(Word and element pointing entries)
○ ○ ○ ○ ○ ○ ○

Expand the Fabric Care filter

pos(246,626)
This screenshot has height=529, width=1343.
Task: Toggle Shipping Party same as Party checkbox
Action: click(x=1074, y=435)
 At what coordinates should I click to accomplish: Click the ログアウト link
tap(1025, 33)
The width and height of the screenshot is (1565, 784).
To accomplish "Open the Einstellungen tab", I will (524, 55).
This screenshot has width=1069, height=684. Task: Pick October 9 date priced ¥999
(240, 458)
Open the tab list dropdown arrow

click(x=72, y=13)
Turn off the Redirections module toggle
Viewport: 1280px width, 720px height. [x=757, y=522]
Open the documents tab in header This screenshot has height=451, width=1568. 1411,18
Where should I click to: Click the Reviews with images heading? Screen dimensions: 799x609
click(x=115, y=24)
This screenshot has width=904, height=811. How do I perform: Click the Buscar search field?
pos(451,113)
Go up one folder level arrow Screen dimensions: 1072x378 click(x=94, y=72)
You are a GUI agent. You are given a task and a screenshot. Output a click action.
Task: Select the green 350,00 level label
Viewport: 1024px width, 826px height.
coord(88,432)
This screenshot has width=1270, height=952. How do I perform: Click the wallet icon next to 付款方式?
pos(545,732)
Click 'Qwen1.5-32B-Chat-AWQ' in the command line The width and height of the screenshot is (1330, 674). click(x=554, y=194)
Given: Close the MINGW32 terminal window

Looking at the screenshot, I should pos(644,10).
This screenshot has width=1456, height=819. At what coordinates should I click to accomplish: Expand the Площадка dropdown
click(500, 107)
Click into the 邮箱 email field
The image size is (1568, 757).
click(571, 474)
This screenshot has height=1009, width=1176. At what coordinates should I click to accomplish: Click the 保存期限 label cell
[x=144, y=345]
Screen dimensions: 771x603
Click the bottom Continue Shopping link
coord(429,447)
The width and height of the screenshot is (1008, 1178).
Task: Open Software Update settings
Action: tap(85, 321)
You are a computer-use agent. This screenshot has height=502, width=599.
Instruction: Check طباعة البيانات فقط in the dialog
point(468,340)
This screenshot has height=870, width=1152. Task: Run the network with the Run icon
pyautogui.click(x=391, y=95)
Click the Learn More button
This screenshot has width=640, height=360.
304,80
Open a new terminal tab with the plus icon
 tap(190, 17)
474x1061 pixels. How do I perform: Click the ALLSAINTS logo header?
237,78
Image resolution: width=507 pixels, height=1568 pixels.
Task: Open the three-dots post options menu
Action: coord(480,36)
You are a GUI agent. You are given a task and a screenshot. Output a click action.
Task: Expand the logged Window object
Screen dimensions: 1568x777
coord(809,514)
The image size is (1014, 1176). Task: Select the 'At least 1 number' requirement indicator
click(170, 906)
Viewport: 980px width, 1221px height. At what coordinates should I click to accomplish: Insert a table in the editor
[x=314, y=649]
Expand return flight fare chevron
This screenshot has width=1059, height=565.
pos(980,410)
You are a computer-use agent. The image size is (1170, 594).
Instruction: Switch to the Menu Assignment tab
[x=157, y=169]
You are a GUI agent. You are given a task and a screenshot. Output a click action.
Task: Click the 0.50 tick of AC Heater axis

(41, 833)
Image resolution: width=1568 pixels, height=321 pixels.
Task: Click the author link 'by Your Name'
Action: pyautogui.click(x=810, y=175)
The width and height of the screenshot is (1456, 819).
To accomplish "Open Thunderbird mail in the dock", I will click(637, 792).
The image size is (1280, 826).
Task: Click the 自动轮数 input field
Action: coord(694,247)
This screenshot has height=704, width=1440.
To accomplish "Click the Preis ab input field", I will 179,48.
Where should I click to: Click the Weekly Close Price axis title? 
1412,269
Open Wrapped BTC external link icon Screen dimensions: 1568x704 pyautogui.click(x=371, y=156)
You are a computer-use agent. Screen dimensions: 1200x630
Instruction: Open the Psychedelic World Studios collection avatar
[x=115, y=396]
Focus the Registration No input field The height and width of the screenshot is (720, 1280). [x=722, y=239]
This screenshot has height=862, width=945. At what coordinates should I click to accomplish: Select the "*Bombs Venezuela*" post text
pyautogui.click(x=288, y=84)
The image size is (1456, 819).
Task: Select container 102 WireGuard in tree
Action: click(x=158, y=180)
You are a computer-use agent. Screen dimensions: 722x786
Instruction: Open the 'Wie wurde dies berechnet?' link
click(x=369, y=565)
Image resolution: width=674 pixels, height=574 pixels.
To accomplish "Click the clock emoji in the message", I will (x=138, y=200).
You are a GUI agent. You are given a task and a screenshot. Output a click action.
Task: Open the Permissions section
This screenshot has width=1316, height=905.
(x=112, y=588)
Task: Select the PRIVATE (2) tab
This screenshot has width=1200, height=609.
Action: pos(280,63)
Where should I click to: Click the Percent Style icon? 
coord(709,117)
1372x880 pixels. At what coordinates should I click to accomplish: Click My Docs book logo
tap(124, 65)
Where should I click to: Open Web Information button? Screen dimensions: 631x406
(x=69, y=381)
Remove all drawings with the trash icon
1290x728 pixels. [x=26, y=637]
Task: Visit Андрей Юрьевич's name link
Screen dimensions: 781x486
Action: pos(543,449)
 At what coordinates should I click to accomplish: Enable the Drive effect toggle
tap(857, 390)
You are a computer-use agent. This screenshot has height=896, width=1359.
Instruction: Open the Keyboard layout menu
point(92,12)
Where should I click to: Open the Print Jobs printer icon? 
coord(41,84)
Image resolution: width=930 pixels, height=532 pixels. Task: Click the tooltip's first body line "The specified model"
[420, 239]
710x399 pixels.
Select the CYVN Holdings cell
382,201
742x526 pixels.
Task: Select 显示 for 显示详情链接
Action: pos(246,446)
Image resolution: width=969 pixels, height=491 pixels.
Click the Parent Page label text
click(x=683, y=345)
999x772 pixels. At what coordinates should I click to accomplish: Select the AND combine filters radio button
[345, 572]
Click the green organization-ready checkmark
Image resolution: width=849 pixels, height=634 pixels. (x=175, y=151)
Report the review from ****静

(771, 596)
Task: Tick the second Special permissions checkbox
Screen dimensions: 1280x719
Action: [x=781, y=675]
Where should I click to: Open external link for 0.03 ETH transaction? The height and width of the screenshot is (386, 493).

○ ○ ○ ○ ○ ○ ○

= Written instruction =
Rewrite the material above with "Screen dimensions" replaced by "Window size" wherever it occurs, keeping everything else the same.

= Solution for this exercise =
Expand the Fabric Care filter

pos(246,626)
This screenshot has height=529, width=1343.
Task: Toggle Shipping Party same as Party checkbox
Action: click(x=1074, y=435)
 At what coordinates should I click to accomplish: Click the ログアウト link
tap(1025, 33)
The width and height of the screenshot is (1565, 784).
To accomplish "Open the Einstellungen tab", I will (524, 55).
This screenshot has width=1069, height=684. Task: Pick October 9 date priced ¥999
(240, 458)
Open the tab list dropdown arrow

click(x=72, y=13)
Turn off the Redirections module toggle
Viewport: 1280px width, 720px height. [x=757, y=522]
Open the documents tab in header This screenshot has height=451, width=1568. 1411,18
Where should I click to: Click the Reviews with images heading? Window size: 799x609
click(x=115, y=24)
This screenshot has width=904, height=811. How do I perform: Click the Buscar search field?
pos(451,113)
Go up one folder level arrow Window size: 1072x378 click(x=94, y=72)
You are a GUI agent. You are given a task and a screenshot. Output a click action.
Task: Select the green 350,00 level label
Viewport: 1024px width, 826px height.
coord(88,432)
This screenshot has width=1270, height=952. How do I perform: Click the wallet icon next to 付款方式?
pos(545,732)
Click 'Qwen1.5-32B-Chat-AWQ' in the command line The width and height of the screenshot is (1330, 674). click(x=554, y=194)
Given: Close the MINGW32 terminal window

Looking at the screenshot, I should pos(644,10).
This screenshot has width=1456, height=819. At what coordinates should I click to accomplish: Expand the Площадка dropdown
click(500, 107)
Click into the 邮箱 email field
The image size is (1568, 757).
click(571, 474)
This screenshot has height=1009, width=1176. At what coordinates should I click to accomplish: Click the 保存期限 label cell
[x=144, y=345]
Window size: 771x603
Click the bottom Continue Shopping link
coord(429,447)
The width and height of the screenshot is (1008, 1178).
Task: Open Software Update settings
Action: tap(85, 321)
You are a computer-use agent. This screenshot has height=502, width=599.
Instruction: Check طباعة البيانات فقط in the dialog
point(468,340)
This screenshot has height=870, width=1152. Task: Run the network with the Run icon
pyautogui.click(x=391, y=95)
Click the Learn More button
This screenshot has width=640, height=360.
304,80
Open a new terminal tab with the plus icon
 tap(190, 17)
474x1061 pixels. How do I perform: Click the ALLSAINTS logo header?
237,78
Image resolution: width=507 pixels, height=1568 pixels.
Task: Open the three-dots post options menu
Action: coord(480,36)
You are a GUI agent. You are given a task and a screenshot. Output a click action.
Task: Expand the logged Window object
Window size: 1568x777
coord(809,514)
The image size is (1014, 1176). Task: Select the 'At least 1 number' requirement indicator
click(170, 906)
Viewport: 980px width, 1221px height. At what coordinates should I click to accomplish: Insert a table in the editor
[x=314, y=649]
Expand return flight fare chevron
This screenshot has width=1059, height=565.
pos(980,410)
You are a computer-use agent. The image size is (1170, 594).
Instruction: Switch to the Menu Assignment tab
[x=157, y=169]
You are a GUI agent. You are given a task and a screenshot. Output a click action.
Task: Click the 0.50 tick of AC Heater axis

(41, 833)
Image resolution: width=1568 pixels, height=321 pixels.
Task: Click the author link 'by Your Name'
Action: pyautogui.click(x=810, y=175)
The width and height of the screenshot is (1456, 819).
To accomplish "Open Thunderbird mail in the dock", I will click(637, 792).
The image size is (1280, 826).
Task: Click the 自动轮数 input field
Action: coord(694,247)
This screenshot has height=704, width=1440.
To accomplish "Click the Preis ab input field", I will 179,48.
Where should I click to: Click the Weekly Close Price axis title? 
1412,269
Open Wrapped BTC external link icon Window size: 1568x704 pyautogui.click(x=371, y=156)
You are a computer-use agent. Window size: 1200x630
Instruction: Open the Psychedelic World Studios collection avatar
[x=115, y=396]
Focus the Registration No input field The height and width of the screenshot is (720, 1280). [x=722, y=239]
This screenshot has height=862, width=945. At what coordinates should I click to accomplish: Select the "*Bombs Venezuela*" post text
pyautogui.click(x=288, y=84)
The image size is (1456, 819).
Task: Select container 102 WireGuard in tree
Action: click(x=158, y=180)
You are a computer-use agent. Window size: 722x786
Instruction: Open the 'Wie wurde dies berechnet?' link
click(x=369, y=565)
Image resolution: width=674 pixels, height=574 pixels.
To accomplish "Click the clock emoji in the message", I will (x=138, y=200).
You are a GUI agent. You are given a task and a screenshot. Output a click action.
Task: Open the Permissions section
This screenshot has width=1316, height=905.
(x=112, y=588)
Task: Select the PRIVATE (2) tab
This screenshot has width=1200, height=609.
Action: pos(280,63)
Where should I click to: Click the Percent Style icon? 
coord(709,117)
1372x880 pixels. At what coordinates should I click to accomplish: Click My Docs book logo
tap(124, 65)
Where should I click to: Open Web Information button? Window size: 631x406
(x=69, y=381)
Remove all drawings with the trash icon
1290x728 pixels. [x=26, y=637]
Task: Visit Андрей Юрьевич's name link
Window size: 781x486
Action: pos(543,449)
 At what coordinates should I click to accomplish: Enable the Drive effect toggle
tap(857, 390)
You are a computer-use agent. This screenshot has height=896, width=1359.
Instruction: Open the Keyboard layout menu
point(92,12)
Where should I click to: Open the Print Jobs printer icon? 
coord(41,84)
Image resolution: width=930 pixels, height=532 pixels. Task: Click the tooltip's first body line "The specified model"
[420, 239]
710x399 pixels.
Select the CYVN Holdings cell
382,201
742x526 pixels.
Task: Select 显示 for 显示详情链接
Action: pos(246,446)
Image resolution: width=969 pixels, height=491 pixels.
Click the Parent Page label text
click(x=683, y=345)
999x772 pixels. At what coordinates should I click to accomplish: Select the AND combine filters radio button
[345, 572]
Click the green organization-ready checkmark
Image resolution: width=849 pixels, height=634 pixels. (x=175, y=151)
Report the review from ****静

(771, 596)
Task: Tick the second Special permissions checkbox
Window size: 1280x719
Action: [x=781, y=675]
Where should I click to: Open external link for 0.03 ETH transaction? The height and width of the screenshot is (386, 493).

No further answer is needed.